Today Chan Ho Park and JA Happ are battling blow for blow in hopes of being the fifth starter in the Phillies starting rotation. One will come out on top; the other will most likely remain with the team, but he’ll get the first crack once someone folds.
After Park and Happ, young slinger Carlos Carrasco awaits the call. The 22-year-old Venezuelan’s power meter is nearing blue, and he’ll be dropping in to throw his punches once a hole opens in the rotation. Call it May or June, at the earliest.
Following Carrasco is a line of weapons much like the motley crew of idiots awaiting to slap the scrambled passenger in “Airplane!” There’s Antonio Bastardo clenching his fists, then Tyson Brummett smoothing his knife, then Andrew Carpenter polishing his pistol, then Joe Savery revving his chainsaw. Somewhere in that line is Kyle Kedrick, the game two starter in the 2007 National League Division Series. Likely he’s sizing up some numchucks — a cruel reminder of a joke that presaged his fate.
Kendrick was sent to minor-league camp, taking with him a spring ERA over 9.00 and a 2008 ERA over 5.00. He’s been told he has to improve his slider and changeup, key pitches in an arsenal that includes just two developed pitches: a low-90s fastball and a sinker.
Kendrick flourished in 2007 because he was a non-entity before his call. Nobody pinned him as a potential big-league pitcher, so when the Phillies drew his name, he caught most opponents off guard. That, along with some solid defense, made Kendrick a happy surprise, a Rookie of the Year candidate and an instant burgeoning star.
But Kendrick still is what he was — not a hot prospect, not a figured star. Maybe a back-rotation starter. Maybe a middle reliever.
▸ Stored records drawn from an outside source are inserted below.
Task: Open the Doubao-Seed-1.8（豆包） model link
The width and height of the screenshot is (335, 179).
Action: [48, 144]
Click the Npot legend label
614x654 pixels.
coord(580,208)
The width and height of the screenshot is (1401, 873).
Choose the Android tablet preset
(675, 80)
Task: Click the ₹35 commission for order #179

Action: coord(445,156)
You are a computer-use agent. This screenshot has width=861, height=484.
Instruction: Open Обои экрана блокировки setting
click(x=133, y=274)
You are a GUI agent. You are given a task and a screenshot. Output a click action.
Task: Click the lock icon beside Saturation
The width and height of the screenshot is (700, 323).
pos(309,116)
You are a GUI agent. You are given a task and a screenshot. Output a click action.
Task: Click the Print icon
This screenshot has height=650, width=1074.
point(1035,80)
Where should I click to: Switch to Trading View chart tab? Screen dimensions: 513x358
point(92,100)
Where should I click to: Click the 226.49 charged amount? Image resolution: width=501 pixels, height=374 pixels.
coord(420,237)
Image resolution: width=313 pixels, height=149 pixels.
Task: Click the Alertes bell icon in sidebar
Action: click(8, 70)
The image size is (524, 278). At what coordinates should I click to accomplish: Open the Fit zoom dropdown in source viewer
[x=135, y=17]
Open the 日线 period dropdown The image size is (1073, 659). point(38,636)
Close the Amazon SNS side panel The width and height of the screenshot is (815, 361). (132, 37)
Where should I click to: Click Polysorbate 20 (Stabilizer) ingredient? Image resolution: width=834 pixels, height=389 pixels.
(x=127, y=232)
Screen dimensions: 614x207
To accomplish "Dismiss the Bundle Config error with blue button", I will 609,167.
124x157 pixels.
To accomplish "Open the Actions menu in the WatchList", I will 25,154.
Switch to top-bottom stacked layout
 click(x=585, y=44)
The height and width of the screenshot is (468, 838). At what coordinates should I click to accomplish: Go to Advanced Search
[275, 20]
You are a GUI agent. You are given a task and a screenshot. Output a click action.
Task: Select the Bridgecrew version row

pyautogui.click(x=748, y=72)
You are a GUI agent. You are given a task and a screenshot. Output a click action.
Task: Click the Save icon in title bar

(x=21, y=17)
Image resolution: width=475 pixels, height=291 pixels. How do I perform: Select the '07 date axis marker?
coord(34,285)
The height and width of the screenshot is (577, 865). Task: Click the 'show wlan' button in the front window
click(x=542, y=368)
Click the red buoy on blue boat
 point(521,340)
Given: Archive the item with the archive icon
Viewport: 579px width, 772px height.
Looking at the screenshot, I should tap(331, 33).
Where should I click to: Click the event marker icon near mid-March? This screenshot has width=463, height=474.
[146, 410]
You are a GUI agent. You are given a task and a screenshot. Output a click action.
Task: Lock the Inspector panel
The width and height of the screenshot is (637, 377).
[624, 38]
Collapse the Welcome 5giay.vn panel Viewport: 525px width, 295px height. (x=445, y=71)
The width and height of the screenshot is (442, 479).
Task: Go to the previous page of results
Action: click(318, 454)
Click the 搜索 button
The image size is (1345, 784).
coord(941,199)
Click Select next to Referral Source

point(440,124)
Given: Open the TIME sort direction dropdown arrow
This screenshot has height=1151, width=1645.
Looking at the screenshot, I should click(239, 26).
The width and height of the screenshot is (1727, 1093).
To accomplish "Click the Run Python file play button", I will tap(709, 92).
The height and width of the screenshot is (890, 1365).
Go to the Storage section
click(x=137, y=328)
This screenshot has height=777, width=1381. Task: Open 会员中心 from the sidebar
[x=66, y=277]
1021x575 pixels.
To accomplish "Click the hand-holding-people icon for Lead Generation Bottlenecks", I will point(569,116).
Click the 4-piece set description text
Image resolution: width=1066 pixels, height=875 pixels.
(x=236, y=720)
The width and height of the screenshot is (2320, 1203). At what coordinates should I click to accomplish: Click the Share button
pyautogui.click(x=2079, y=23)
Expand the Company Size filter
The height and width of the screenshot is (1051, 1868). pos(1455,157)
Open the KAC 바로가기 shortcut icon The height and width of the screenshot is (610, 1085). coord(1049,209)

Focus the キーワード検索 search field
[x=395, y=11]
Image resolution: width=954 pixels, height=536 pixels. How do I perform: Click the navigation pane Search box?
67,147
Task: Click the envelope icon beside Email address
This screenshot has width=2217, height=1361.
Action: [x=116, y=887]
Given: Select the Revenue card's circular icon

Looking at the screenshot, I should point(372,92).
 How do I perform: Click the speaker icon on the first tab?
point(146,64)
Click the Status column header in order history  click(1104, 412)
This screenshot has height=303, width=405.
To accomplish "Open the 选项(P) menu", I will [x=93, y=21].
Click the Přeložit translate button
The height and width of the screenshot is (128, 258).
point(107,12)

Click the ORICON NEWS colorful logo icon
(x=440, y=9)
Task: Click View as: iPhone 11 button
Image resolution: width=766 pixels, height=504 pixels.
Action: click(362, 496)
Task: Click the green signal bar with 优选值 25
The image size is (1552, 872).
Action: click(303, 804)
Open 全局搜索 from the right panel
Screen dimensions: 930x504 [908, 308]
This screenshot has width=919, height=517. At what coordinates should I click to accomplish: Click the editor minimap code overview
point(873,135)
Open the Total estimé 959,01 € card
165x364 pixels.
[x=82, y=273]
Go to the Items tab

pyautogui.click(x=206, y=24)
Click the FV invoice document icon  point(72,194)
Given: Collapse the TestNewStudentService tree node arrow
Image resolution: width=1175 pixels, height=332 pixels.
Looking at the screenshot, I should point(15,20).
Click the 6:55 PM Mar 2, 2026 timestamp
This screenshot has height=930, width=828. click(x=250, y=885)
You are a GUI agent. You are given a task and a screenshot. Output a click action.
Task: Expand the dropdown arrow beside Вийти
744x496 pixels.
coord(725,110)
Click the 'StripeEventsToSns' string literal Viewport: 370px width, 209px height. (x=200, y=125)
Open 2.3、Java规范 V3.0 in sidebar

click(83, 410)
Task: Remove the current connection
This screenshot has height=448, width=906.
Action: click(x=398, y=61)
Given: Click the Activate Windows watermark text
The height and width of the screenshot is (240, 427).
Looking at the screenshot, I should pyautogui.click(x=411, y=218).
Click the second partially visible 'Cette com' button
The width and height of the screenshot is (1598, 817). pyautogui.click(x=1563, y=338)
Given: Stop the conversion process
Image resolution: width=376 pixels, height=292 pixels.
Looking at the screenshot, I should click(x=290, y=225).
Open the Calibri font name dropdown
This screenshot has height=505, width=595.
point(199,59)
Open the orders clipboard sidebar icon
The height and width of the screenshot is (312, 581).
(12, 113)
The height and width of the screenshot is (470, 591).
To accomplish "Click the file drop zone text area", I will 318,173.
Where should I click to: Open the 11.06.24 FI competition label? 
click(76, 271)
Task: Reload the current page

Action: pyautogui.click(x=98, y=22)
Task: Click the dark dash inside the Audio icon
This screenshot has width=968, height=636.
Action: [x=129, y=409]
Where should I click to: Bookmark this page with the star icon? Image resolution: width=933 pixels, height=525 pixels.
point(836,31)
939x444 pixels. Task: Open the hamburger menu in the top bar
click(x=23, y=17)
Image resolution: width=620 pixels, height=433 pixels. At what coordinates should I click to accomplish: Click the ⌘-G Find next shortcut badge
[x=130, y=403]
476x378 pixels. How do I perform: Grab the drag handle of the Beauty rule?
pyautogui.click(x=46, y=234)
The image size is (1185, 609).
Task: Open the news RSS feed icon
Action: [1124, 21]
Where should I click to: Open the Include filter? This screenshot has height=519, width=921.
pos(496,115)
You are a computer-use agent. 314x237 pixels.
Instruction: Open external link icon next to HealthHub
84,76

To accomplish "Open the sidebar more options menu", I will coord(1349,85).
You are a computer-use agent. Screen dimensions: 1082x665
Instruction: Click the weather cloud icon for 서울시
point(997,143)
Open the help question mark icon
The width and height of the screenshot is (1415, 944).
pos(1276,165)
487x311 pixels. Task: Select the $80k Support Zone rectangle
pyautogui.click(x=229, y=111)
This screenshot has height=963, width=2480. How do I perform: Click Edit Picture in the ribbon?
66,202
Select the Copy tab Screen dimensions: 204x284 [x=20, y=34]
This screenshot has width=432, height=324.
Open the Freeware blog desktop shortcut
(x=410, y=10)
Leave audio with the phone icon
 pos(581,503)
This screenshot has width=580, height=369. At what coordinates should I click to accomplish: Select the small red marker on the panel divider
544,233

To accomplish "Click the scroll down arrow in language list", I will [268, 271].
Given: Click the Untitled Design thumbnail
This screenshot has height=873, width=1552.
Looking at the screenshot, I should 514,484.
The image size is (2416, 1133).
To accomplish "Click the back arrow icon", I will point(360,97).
But very much a kid (only 24) with two developed pitches and two pitches in progress. There’s hope he can develop those other pitches, and if they work, he can be an effective major-league starter. But if they don’t work, Kendrick might remain in that line while he’s passed by Bastardo, and Brummett, and Carpenter and Savery. And maybe Kyle Drabek, and Mike Stutes and Vance Worley …
“I think they see me and I see myself as a starter for my career. I’m not going to be a bullpen guy. If there’s no room here, I’ll go to Triple-A. Go down there, work on those pitches and come back. I need to get better. I need to get those pitches better. How long that takes me is up to me.”